The tensions over who will benefit from the tax rewrite were on display during an hourlong meeting last week between President Donald Trump and Senate Finance Committee members. Democrats who attended, including many whose states Trump won, said the president agreed with every point raised on the subject of tax cuts for the middle class. At the end of the meeting, Sen. Ron Wyden, D-Ore., told Trump the tax bill Republicans were drafting would not deliver on his promises to the middle class and would instead benefit corporations and high earners.
Trump looked at his top economic advisers, waved his hand, and said, “Take care of it,” Wyden recalled in an interview.
Democrats have little expectation Republican lawmakers will take heed when House lawmakers introduce their tax bill next week. Wyden and other Democrats are already attacking the legislation as a bait-and-switch in the hopes that they can find a path forward to a bipartisan tax bill they believe will truly benefit middle-class Americans.
“This is a middle-class con job,” Wyden said.
Democrats hope by killing the Republican bill, they can work with Trump to craft bipartisan legislation that achieves a middle-class tax cut.
Republicans are putting the middle class at the forefront of the discussion of their plan to pass the tax code rewrite. Their primary claim is that cutting taxes on businesses, including lowering the top corporate tax rate to 20 percent from 35 percent, will generate large wage gains for U.S. workers.

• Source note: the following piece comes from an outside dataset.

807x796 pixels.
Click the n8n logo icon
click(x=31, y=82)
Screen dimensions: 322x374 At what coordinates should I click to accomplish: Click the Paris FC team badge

House Speaker Paul Ryan, R-Wis., told reporters Thursday “the entire purpose of this tax bill is to cut middle-class taxes.” But he warned earlier in the week that, to meet Democrats’ demands to avoid cutting taxes on corporations and wealthy individuals, “we would basically have to destroy the growth elements of this tax reform plan.” Republicans argue that lowering the tax burden on businesses will generate economic growth to help offset the cost of the plan.